- [REQUIRED TASK] Copy the rows below with "side panel" substituted for every occurrence of "sidebar" and nothing else altered.
++++ RECORD EXCERPTS ++++
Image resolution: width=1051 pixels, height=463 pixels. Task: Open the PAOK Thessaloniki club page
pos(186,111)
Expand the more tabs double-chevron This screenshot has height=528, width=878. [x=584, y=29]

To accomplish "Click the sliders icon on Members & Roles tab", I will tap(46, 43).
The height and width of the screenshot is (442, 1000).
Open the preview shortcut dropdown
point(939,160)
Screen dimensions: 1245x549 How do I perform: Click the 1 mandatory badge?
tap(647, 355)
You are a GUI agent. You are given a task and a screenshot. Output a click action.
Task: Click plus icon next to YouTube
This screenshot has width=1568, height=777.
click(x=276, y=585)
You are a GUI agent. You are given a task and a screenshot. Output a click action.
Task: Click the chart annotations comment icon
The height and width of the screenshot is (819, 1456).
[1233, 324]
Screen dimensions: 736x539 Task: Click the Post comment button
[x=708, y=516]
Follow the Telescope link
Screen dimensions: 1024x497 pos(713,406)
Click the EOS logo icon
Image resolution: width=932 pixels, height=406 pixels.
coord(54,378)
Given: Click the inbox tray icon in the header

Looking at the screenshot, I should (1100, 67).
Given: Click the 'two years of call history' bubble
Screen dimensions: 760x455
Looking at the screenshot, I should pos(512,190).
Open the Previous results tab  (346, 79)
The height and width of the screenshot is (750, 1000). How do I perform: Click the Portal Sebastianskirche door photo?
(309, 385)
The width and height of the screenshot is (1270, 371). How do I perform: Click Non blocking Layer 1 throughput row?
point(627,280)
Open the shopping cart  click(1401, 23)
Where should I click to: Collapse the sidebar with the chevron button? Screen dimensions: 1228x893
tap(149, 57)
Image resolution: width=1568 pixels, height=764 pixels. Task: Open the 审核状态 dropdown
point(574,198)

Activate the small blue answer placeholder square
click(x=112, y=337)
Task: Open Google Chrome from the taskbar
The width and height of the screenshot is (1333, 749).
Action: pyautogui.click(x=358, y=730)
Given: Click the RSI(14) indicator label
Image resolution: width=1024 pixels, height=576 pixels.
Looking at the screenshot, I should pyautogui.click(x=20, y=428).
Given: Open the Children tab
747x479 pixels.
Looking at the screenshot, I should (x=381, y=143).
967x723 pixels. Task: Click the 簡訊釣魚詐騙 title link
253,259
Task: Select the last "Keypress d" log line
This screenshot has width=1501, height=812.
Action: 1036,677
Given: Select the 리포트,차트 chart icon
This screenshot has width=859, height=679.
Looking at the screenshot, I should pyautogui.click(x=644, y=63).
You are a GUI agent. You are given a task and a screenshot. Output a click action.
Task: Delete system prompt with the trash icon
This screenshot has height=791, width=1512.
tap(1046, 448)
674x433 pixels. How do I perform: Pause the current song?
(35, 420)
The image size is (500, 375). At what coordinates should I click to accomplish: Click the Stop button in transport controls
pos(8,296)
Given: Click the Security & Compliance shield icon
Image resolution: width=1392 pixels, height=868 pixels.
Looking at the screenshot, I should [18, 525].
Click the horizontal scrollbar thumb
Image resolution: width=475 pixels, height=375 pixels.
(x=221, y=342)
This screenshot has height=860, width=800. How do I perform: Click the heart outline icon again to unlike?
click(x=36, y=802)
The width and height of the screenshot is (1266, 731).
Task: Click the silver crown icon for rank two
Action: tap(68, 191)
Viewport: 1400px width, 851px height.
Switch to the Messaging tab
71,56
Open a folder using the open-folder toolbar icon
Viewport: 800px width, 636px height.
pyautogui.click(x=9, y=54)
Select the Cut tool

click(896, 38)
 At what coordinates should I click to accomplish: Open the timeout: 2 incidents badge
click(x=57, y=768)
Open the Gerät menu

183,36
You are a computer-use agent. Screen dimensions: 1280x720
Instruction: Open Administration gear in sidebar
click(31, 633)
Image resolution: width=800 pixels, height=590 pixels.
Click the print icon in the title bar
++++
- [REPLY TO THE EXERCISE]
Image resolution: width=1051 pixels, height=463 pixels. Task: Open the PAOK Thessaloniki club page
pos(186,111)
Expand the more tabs double-chevron This screenshot has height=528, width=878. [x=584, y=29]

To accomplish "Click the sliders icon on Members & Roles tab", I will tap(46, 43).
The height and width of the screenshot is (442, 1000).
Open the preview shortcut dropdown
point(939,160)
Screen dimensions: 1245x549 How do I perform: Click the 1 mandatory badge?
tap(647, 355)
You are a GUI agent. You are given a task and a screenshot. Output a click action.
Task: Click plus icon next to YouTube
This screenshot has width=1568, height=777.
click(x=276, y=585)
You are a GUI agent. You are given a task and a screenshot. Output a click action.
Task: Click the chart annotations comment icon
The height and width of the screenshot is (819, 1456).
[1233, 324]
Screen dimensions: 736x539 Task: Click the Post comment button
[x=708, y=516]
Follow the Telescope link
Screen dimensions: 1024x497 pos(713,406)
Click the EOS logo icon
Image resolution: width=932 pixels, height=406 pixels.
coord(54,378)
Given: Click the inbox tray icon in the header

Looking at the screenshot, I should (1100, 67).
Given: Click the 'two years of call history' bubble
Screen dimensions: 760x455
Looking at the screenshot, I should pos(512,190).
Open the Previous results tab  (346, 79)
The height and width of the screenshot is (750, 1000). How do I perform: Click the Portal Sebastianskirche door photo?
(309, 385)
The width and height of the screenshot is (1270, 371). How do I perform: Click Non blocking Layer 1 throughput row?
point(627,280)
Open the shopping cart  click(1401, 23)
Where should I click to: Collapse the side panel with the chevron button? Screen dimensions: 1228x893
tap(149, 57)
Image resolution: width=1568 pixels, height=764 pixels. Task: Open the 审核状态 dropdown
point(574,198)

Activate the small blue answer placeholder square
click(x=112, y=337)
Task: Open Google Chrome from the taskbar
The width and height of the screenshot is (1333, 749).
Action: pyautogui.click(x=358, y=730)
Given: Click the RSI(14) indicator label
Image resolution: width=1024 pixels, height=576 pixels.
Looking at the screenshot, I should pyautogui.click(x=20, y=428).
Given: Open the Children tab
747x479 pixels.
Looking at the screenshot, I should (x=381, y=143).
967x723 pixels. Task: Click the 簡訊釣魚詐騙 title link
253,259
Task: Select the last "Keypress d" log line
This screenshot has width=1501, height=812.
Action: 1036,677
Given: Select the 리포트,차트 chart icon
This screenshot has width=859, height=679.
Looking at the screenshot, I should pyautogui.click(x=644, y=63).
You are a GUI agent. You are given a task and a screenshot. Output a click action.
Task: Delete system prompt with the trash icon
This screenshot has height=791, width=1512.
tap(1046, 448)
674x433 pixels. How do I perform: Pause the current song?
(35, 420)
The image size is (500, 375). At what coordinates should I click to accomplish: Click the Stop button in transport controls
pos(8,296)
Given: Click the Security & Compliance shield icon
Image resolution: width=1392 pixels, height=868 pixels.
Looking at the screenshot, I should [18, 525].
Click the horizontal scrollbar thumb
Image resolution: width=475 pixels, height=375 pixels.
(x=221, y=342)
This screenshot has height=860, width=800. How do I perform: Click the heart outline icon again to unlike?
click(x=36, y=802)
The width and height of the screenshot is (1266, 731).
Task: Click the silver crown icon for rank two
Action: tap(68, 191)
Viewport: 1400px width, 851px height.
Switch to the Messaging tab
71,56
Open a folder using the open-folder toolbar icon
Viewport: 800px width, 636px height.
pyautogui.click(x=9, y=54)
Select the Cut tool

click(896, 38)
 At what coordinates should I click to accomplish: Open the timeout: 2 incidents badge
click(x=57, y=768)
Open the Gerät menu

183,36
You are a computer-use agent. Screen dimensions: 1280x720
Instruction: Open Administration gear in side panel
click(31, 633)
Image resolution: width=800 pixels, height=590 pixels.
Click the print icon in the title bar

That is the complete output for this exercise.